The first section breaks the algorithms into the various groupings. Snapshots – how do we capture the state of the processes and the messages in transit at a given moment, so that we could potentially debug or restart the distributed system. Waves – algorithms for visiting every node in the network, where each node only knows about various neighbours. Deadlock detection – getting a global wait graph from the network which can be used to detect circular wait patterns (and hence deadlock). Termination detection – discovering that a launched activity has finished. Garbage collection in the presence of inter-node references, and an explanation of the close relationship between GC and some of the earlier algorithms. Routing – how the network can adapt to knowledge about best paths.
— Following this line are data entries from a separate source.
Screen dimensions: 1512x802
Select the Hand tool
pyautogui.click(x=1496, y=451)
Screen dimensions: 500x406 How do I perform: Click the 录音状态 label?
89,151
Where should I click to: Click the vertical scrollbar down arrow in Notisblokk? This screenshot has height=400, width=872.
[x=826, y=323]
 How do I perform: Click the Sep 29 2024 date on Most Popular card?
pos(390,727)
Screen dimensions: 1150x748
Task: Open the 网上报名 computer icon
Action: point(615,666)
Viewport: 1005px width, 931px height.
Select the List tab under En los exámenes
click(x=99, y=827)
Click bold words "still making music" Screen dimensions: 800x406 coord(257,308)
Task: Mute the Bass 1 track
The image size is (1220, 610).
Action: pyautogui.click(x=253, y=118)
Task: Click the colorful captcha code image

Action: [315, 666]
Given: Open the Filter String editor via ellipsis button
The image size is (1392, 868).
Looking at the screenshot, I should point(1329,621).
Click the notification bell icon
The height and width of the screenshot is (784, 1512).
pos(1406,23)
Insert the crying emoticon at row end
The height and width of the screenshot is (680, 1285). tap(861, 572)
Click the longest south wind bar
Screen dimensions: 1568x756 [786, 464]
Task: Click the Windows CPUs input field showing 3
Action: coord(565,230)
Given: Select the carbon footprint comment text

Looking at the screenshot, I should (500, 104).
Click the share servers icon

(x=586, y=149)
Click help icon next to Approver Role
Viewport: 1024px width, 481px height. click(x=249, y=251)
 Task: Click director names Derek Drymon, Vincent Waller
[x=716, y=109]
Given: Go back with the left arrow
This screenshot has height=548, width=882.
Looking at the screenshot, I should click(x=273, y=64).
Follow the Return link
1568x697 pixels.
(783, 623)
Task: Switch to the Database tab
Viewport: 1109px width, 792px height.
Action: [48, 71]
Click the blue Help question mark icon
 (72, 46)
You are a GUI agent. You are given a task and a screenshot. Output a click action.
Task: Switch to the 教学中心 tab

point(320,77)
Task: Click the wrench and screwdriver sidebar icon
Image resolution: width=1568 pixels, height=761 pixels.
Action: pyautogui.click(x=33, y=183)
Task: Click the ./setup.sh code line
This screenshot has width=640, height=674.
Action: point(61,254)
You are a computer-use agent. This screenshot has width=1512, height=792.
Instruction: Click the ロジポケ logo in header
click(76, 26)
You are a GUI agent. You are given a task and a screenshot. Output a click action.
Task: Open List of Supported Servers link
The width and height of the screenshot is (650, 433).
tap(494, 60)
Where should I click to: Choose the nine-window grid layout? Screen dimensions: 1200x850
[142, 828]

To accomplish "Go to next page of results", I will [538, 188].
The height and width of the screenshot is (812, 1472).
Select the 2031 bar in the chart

The first section then continues with the more typical distributed system algorithms I have seen mentioned before. Election of a leader by a group of nodes, anonymous networks and how this affects the election process. Synchronous networks, where each process needs to take a step before all processes take another step. Handling crash and byzantine failures – in the former the process just stops communicating, in the latter it can continue behaving but in an illegal manner. The last chapter of the first part covers mutual exclusion, various types of locking in a distributed system and ways to ensure fairness.
At times one can get a little lost in the details of the algorithms which are just listed one after another in the chapters, but I found the exercises a good way to step back and think about the differences between the algorithms.
Section two has chapters of algorithms for processes running in shared memory. Chapter one covers the usual Peterson’s and Bakery algorithms, but then goes into a bit more details about memory coherence and avoids many flying cache lines by using test-and-test-and-set. Chapter two covers barriers and the next chapter covers self-stabilization. The last chapter covers online scheduling, considering the various scheduling policies that a task may have as a hard deadline.
The book is a great introduction to vast range of clever algorithms for doing operations in a distributed setting. It is well written and you are guaranteed to learn something from it.